The line containing "Viewport: 442px width, 322px height." marks the start. Restate it and every following line through the end of the records exactly, and nothing else, leaving out the pictures.

Collected data:
=-=-=-=-=

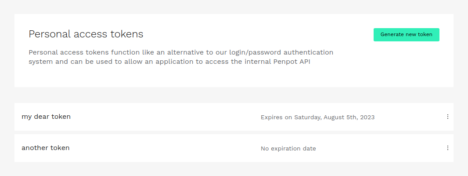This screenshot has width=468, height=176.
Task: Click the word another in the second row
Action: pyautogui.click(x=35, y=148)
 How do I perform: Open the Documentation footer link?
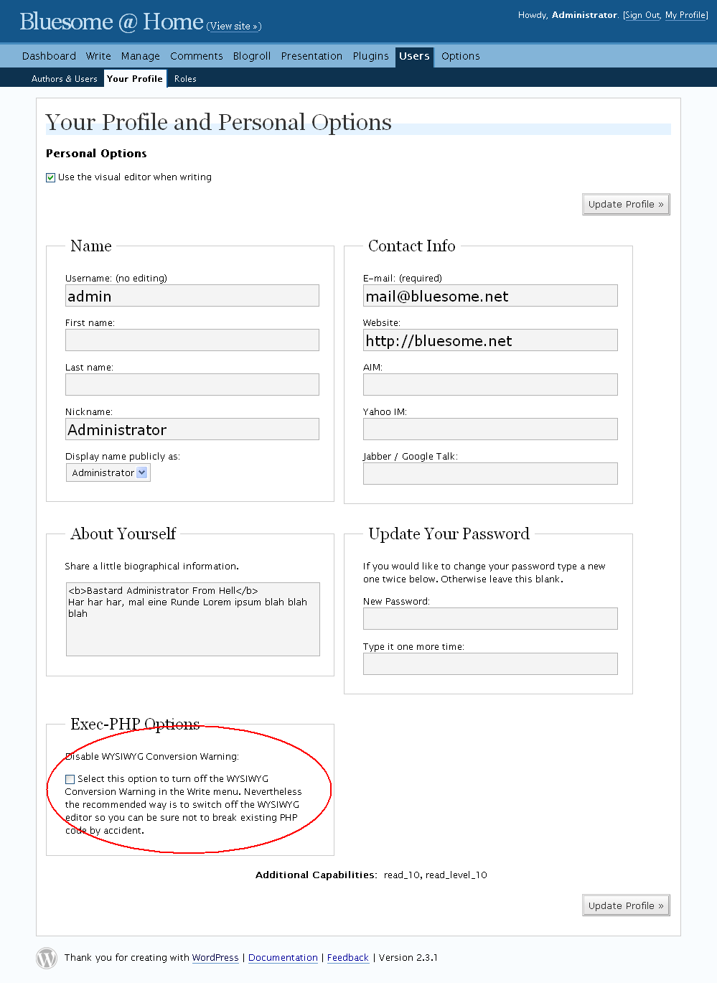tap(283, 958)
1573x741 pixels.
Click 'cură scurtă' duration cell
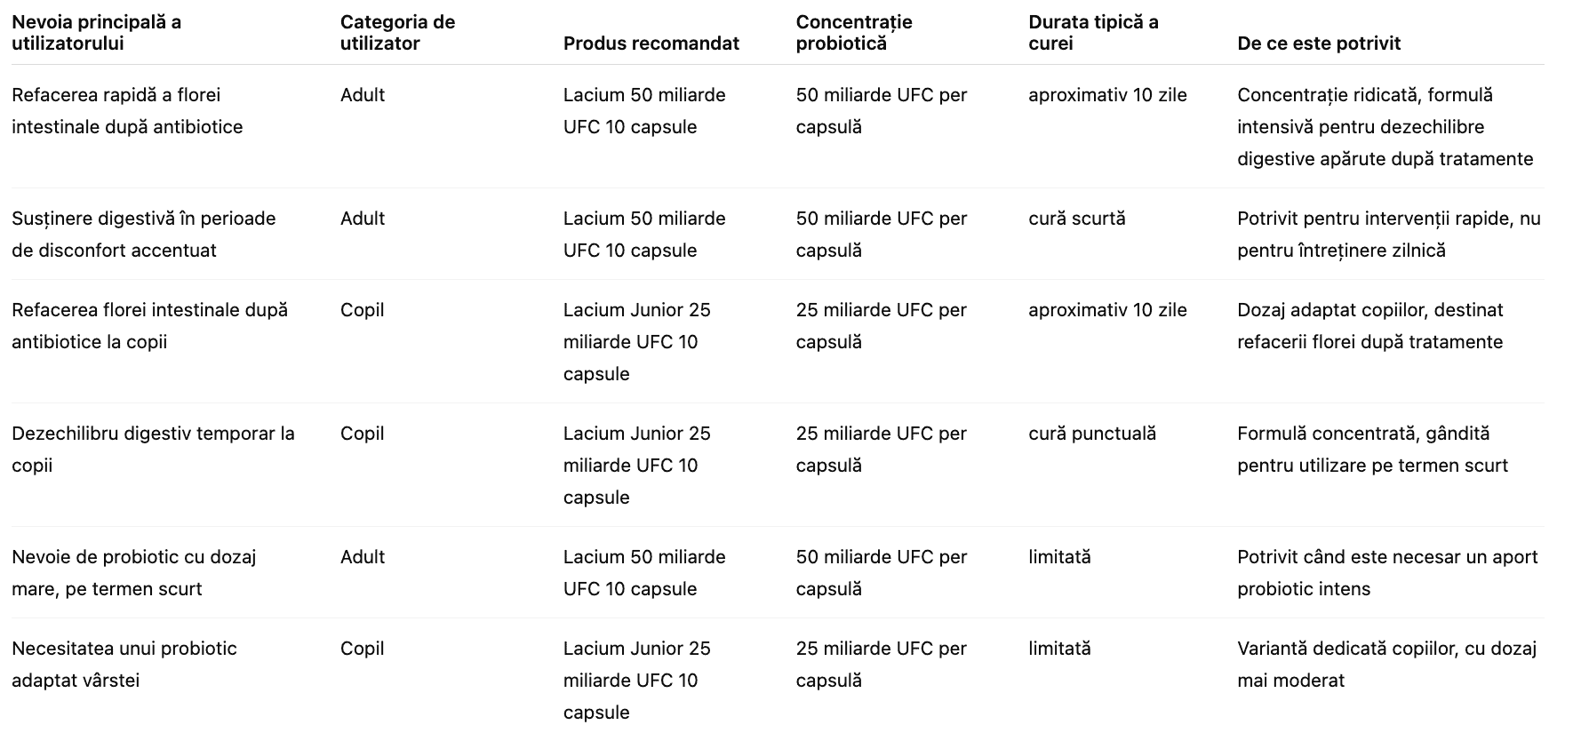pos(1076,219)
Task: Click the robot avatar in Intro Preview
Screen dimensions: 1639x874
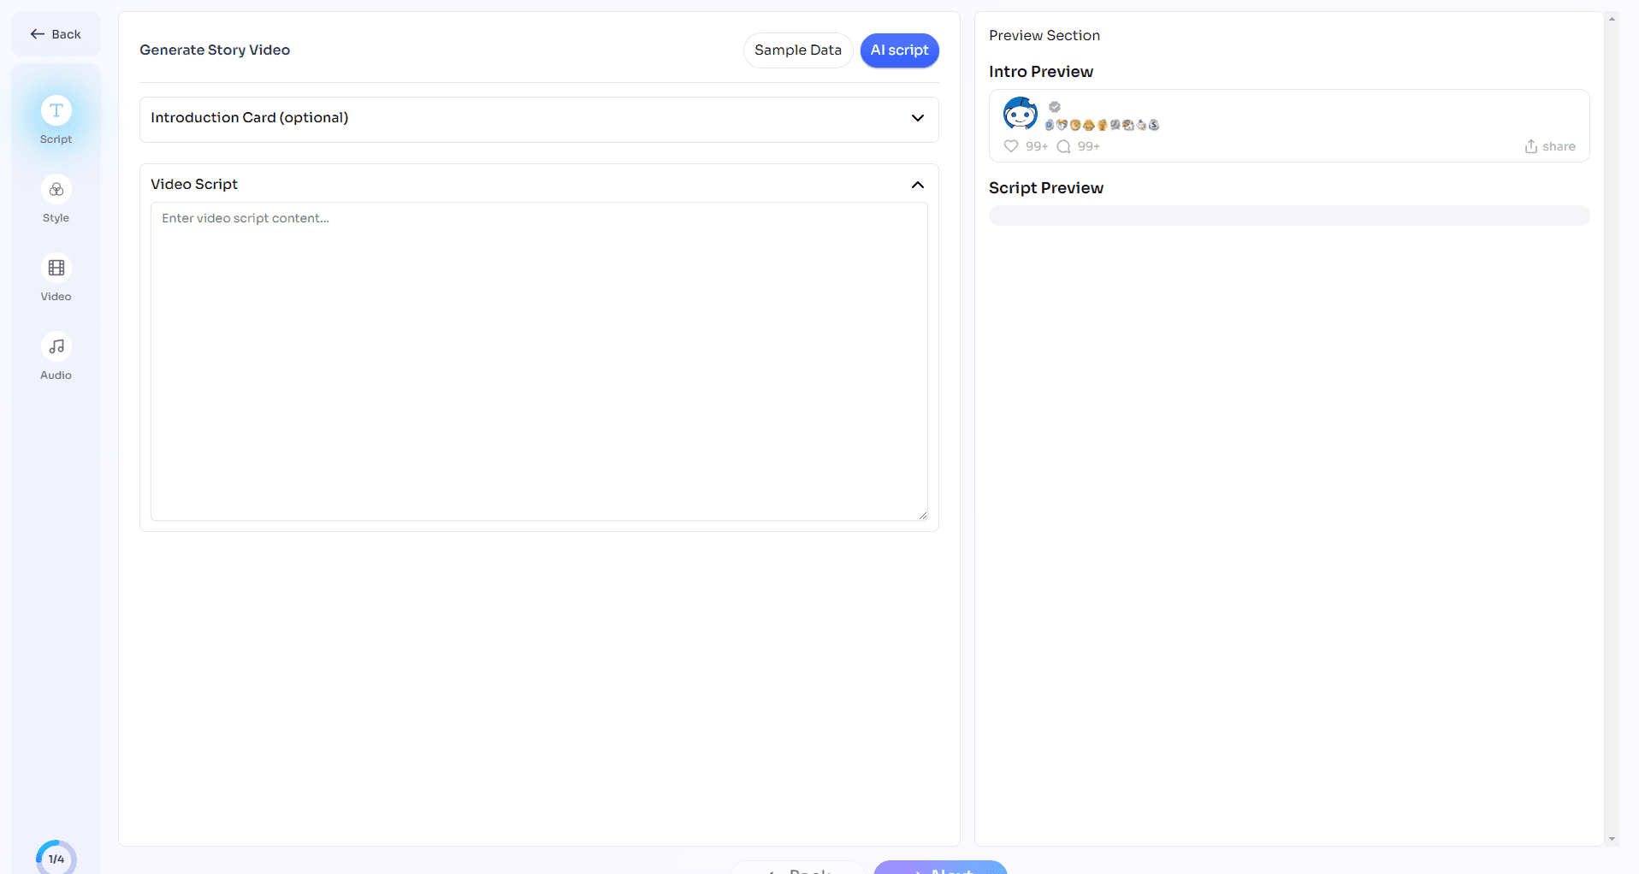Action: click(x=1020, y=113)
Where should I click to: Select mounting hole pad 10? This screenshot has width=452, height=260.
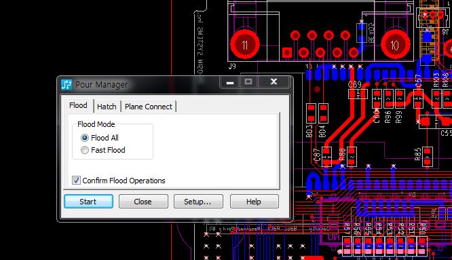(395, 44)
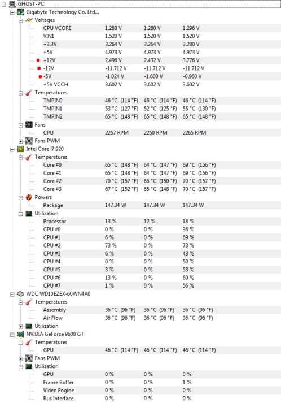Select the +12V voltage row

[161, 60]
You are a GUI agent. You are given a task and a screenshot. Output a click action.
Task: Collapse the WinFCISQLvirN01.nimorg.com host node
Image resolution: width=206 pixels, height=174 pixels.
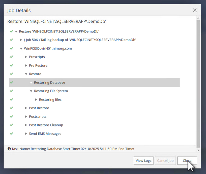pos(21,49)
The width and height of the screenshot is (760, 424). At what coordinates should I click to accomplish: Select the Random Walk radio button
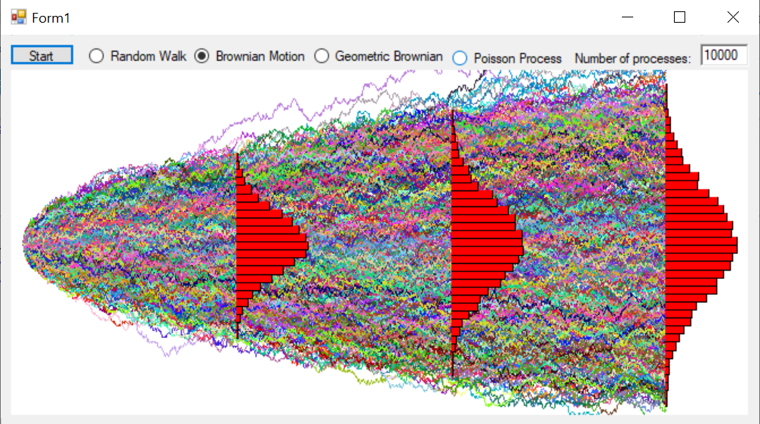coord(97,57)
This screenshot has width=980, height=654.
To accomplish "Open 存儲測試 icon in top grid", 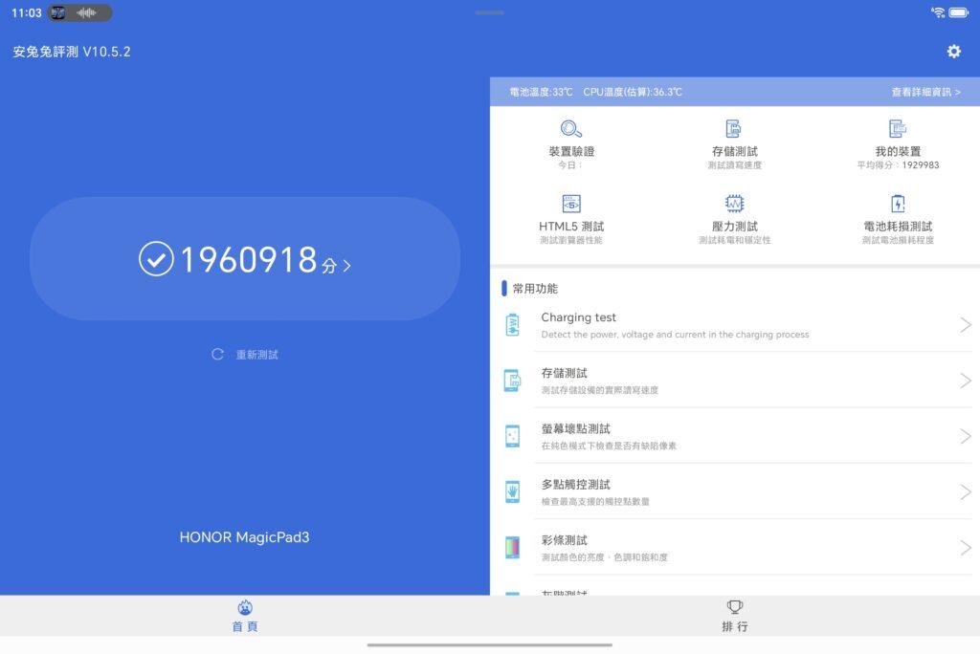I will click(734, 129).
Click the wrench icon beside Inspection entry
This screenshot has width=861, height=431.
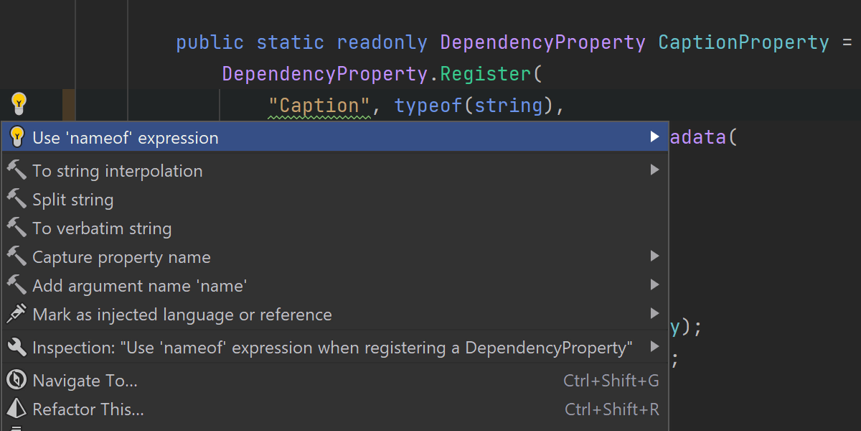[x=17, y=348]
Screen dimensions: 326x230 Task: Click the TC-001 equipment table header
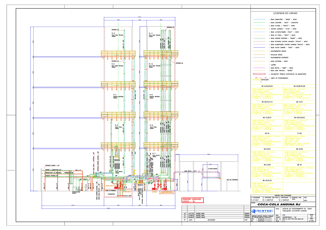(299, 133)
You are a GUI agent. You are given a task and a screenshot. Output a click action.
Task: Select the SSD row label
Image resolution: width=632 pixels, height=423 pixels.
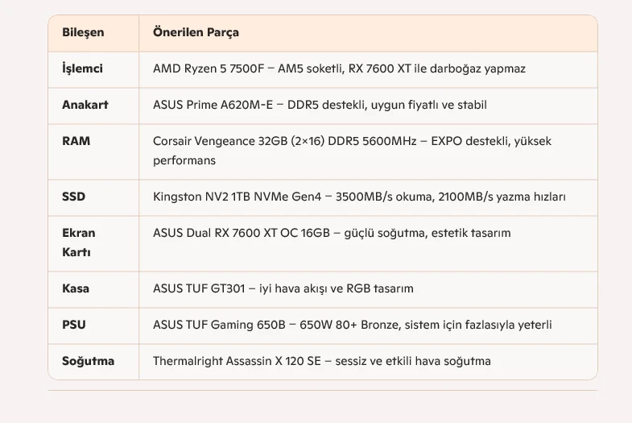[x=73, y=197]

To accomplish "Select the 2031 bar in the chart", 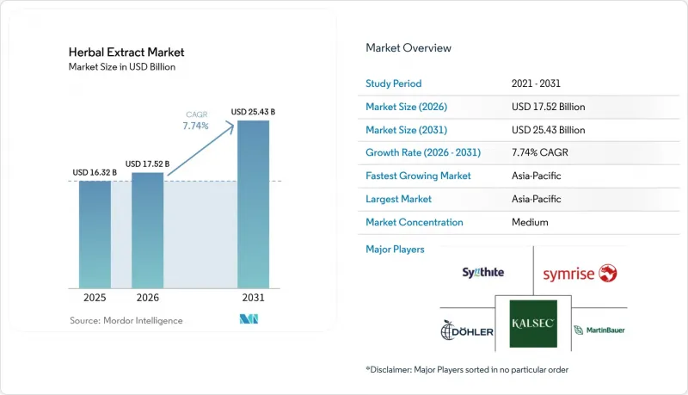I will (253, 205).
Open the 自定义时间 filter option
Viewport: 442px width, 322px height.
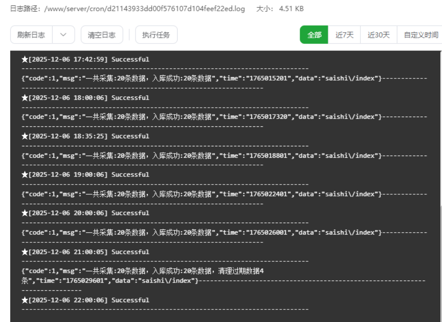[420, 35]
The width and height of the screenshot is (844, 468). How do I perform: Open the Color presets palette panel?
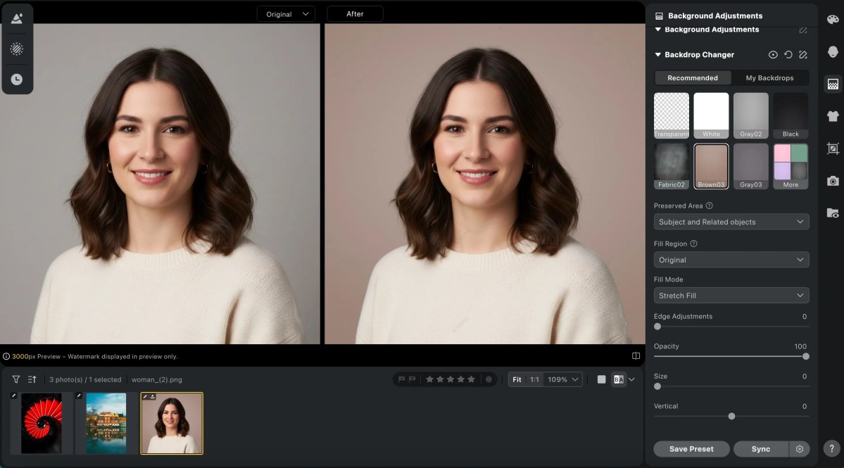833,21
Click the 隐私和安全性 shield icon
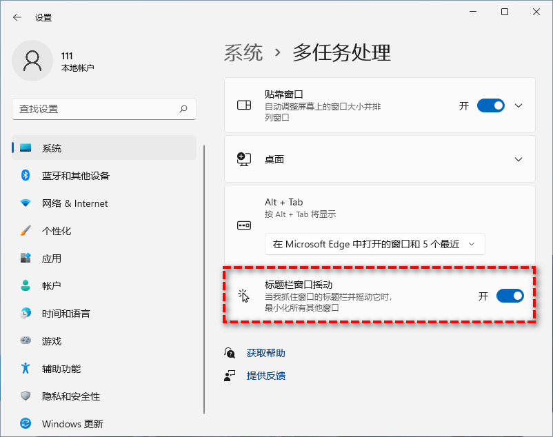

=-=-=-=-=

* SOLUTION TO THIS TASK *
Viewport: 442px width, 322px height.
[420, 35]
The width and height of the screenshot is (844, 468). How do I perform: Open the Color presets palette panel?
833,21
Click the 隐私和安全性 shield icon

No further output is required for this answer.